De motie van de leden Omtzigt en Middendorp (Kamerstuk 26 643, nr. 524) verzoekt de regering om te monitoren welke berichten, die alleen digitaal verzonden zijn, niet binnen 3 weken geopend zijn, zodat gebruikers aan hun belangrijke bericht kunnen worden herinnerd. Tevens verzoekt de motie om ten minste jaarlijks te rapporteren over het percentage berichten dat tijdig geopend is door gebruikers bij de verschillende overheidsorganisaties en welke maatregelen genomen zijn om ervoor te zorgen dat mensen hun berichten lezen.

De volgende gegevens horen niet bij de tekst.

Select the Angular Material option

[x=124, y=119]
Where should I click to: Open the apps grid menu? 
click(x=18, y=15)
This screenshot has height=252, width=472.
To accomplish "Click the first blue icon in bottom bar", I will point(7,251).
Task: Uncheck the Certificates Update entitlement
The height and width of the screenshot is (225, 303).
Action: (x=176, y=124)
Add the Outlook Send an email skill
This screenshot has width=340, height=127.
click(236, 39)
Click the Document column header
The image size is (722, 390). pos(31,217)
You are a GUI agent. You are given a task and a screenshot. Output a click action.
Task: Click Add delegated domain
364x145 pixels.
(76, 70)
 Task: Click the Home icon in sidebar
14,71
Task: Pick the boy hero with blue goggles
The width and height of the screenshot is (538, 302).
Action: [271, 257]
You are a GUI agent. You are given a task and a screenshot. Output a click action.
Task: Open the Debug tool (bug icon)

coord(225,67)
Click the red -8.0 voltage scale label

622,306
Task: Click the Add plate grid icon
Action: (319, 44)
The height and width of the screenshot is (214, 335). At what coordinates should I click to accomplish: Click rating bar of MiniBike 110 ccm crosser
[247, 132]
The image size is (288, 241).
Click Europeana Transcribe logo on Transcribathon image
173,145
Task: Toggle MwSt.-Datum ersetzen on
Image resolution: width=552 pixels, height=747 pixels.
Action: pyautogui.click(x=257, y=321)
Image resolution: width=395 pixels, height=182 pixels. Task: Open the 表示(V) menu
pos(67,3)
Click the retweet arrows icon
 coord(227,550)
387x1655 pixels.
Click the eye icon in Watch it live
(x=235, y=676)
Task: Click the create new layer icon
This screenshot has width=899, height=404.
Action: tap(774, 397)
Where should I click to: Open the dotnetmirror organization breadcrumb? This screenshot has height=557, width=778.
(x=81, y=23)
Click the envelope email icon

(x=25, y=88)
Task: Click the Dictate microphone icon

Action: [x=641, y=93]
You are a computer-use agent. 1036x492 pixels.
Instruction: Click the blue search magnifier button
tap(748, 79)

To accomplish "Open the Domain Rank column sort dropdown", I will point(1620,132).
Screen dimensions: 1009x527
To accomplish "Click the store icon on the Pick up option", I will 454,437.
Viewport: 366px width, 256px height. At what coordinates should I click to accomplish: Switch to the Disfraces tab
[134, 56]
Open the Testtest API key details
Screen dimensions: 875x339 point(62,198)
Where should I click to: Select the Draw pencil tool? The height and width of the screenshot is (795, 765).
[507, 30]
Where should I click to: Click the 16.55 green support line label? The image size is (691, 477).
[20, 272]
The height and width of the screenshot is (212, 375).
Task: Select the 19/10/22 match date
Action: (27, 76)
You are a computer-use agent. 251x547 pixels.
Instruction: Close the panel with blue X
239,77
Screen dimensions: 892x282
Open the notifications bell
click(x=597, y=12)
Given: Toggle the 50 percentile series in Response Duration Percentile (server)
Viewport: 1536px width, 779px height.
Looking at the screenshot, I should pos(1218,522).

Om te beginnen zorg ik ervoor, dat er een jaarlijkse rapportage beschikbaar komt over het percentage geopende berichten na 3 en na 6 weken. Dit betreft het percentage van alle berichten die naar de berichtenbox MijnOverheid zijn verstuurd en niet van de berichten die alleen digitaal zijn verstuurd. Dat laatste is namelijk niet op een centraal punt bekend. De aangesloten organisaties weten alleen zelf of ze naast digitale verzending naar de berichtenbox ook fysieke brieven verzenden, of berichten in een alternatief digitaal kanaal (‘mijn-domein’) opnemen.

Ik zal u jaarlijks rapporteren over de percentages geopende berichten. Op dit moment loopt het gesprek met de overheidsorganisaties over de frequentie en opzet van de monitoring van de basisinfrastructuur waartoe de berichtenbox behoort. In dit kader zal ik ook bepalen in welk document en op welk moment de rapportage over de percentages geopende berichten zal plaatsvinden. Overigens wil ik zelf gesprekken voeren met de aangesloten organisaties over de genoemde percentages, opdat leerpunten worden gedeeld en omgezet in verbeteringen.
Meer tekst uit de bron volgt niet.